Page 1 of 1
BUG in vasp.6.3.0: internal error in: radial.F
Posted: Fri Mar 11, 2022 3:39 pm
by Yicheng
Dear developer,
I run with the on-the-fly ML in VASP.6.3.0 and found the calculation terminated at 3568 ion steps and reported a bug. I encountered this problem in two different calculations.
Here is one of the task files:
bugreport.rar
Here is the bug:
bug.png
Re: BUG in vasp.6.3.0: internal error in: radial.F
Posted: Mon Mar 14, 2022 9:38 am
by ferenc_karsai
At first glance I see it is in the 3569th step, which is an ab-initio step.
Hence I don't see an obvious bug in machine learning.

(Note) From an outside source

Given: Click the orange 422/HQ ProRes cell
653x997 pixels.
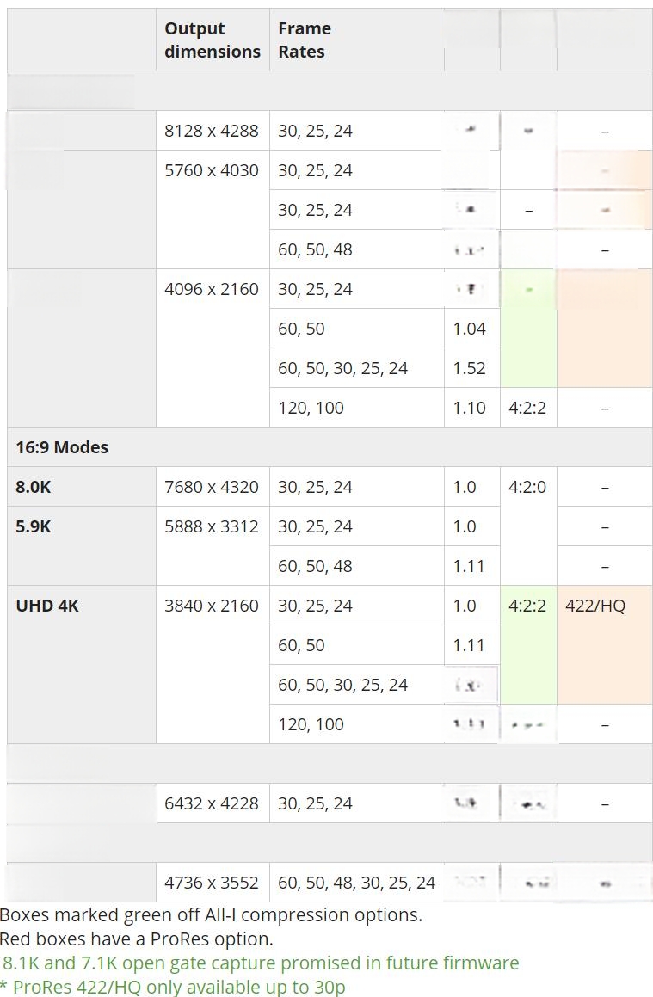Looking at the screenshot, I should coord(604,645).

Your force fits are very inaccurate.
I looked at your input settings and saw that you set 8000K as target temperature. Do you really need that high temperature?
Of course you encounter more configurations at high temperature, but it also introduces more noise.
I need to look further into the ab initio parts.
Could you please also upload the OUTCAR and CONTCAR file. The CONTCAR I would like to have to quickly look at how the structure looks at the 3568th step.
I think it will be very hard for me to reproduce the problem on the current size, because it would be computationally very demanding.
If I don't find anything suspicious in the OUTCAR files then we would need to reduce the problem size.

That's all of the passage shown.